- Data excerpts:
---*---
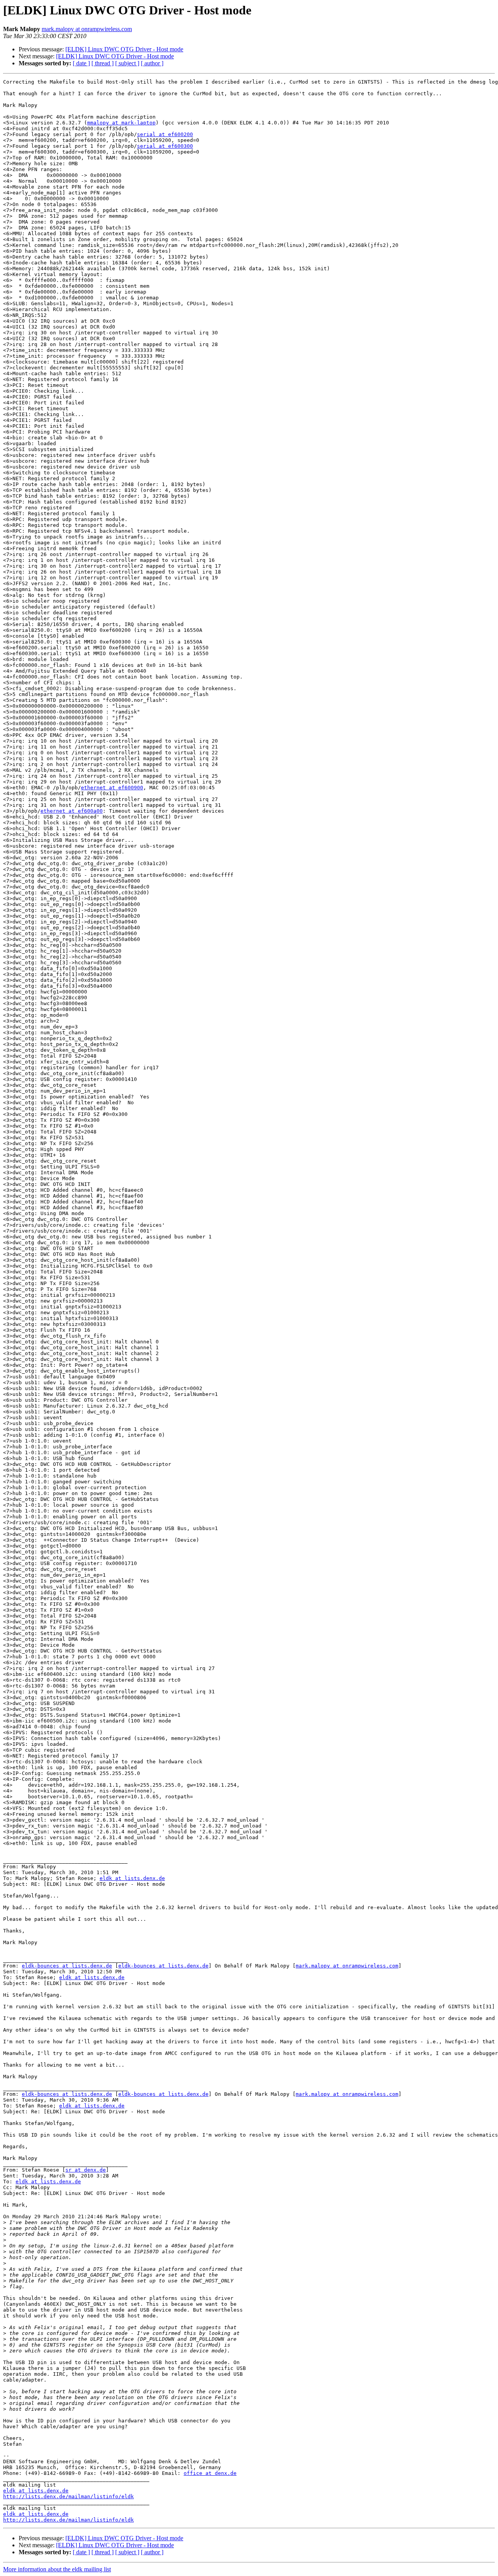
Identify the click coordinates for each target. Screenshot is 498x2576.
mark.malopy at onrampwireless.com (87, 29)
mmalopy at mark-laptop (121, 123)
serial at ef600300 (165, 146)
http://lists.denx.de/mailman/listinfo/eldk (68, 2496)
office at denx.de (210, 2473)
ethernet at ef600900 (112, 787)
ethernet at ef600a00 (71, 811)
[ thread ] (102, 63)
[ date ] (81, 63)
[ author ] (152, 63)
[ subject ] (127, 63)
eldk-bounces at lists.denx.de (67, 1966)
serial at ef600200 (165, 134)
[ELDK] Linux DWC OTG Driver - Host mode (124, 49)
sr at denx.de (85, 2170)
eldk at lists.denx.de (132, 1878)
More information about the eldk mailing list (57, 2569)
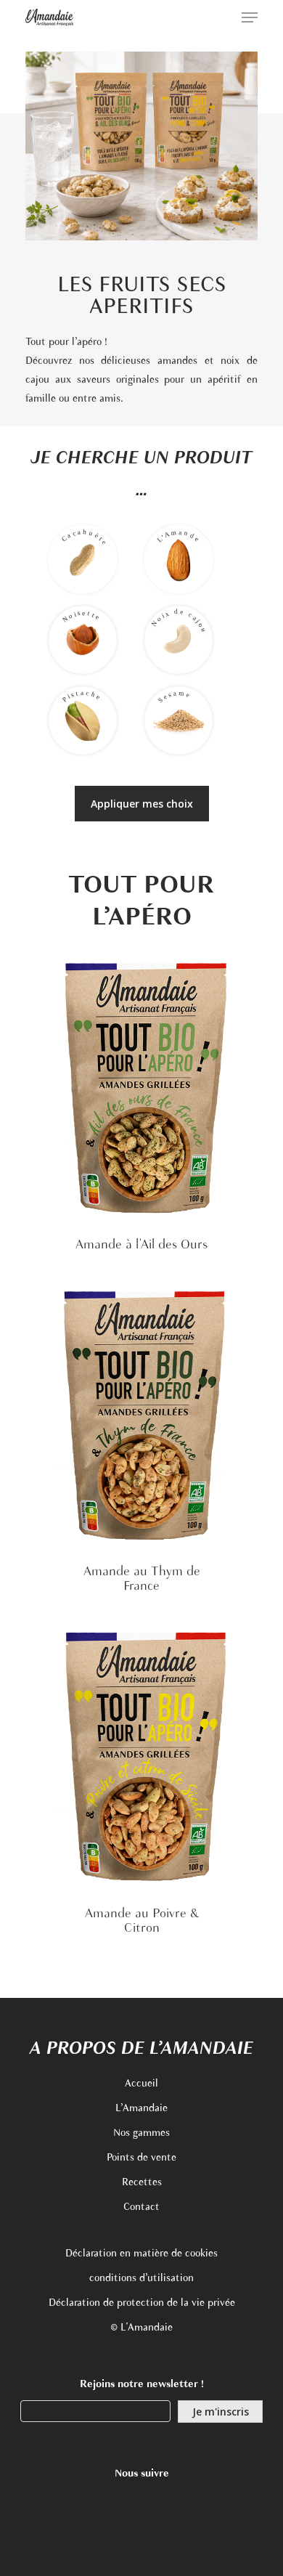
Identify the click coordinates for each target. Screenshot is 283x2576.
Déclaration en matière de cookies (141, 2253)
---*---
- Exercise brief:
Whenever a line of the entries contains "target", it counts toward the total; state that total alone.

- Answer to this problem:
2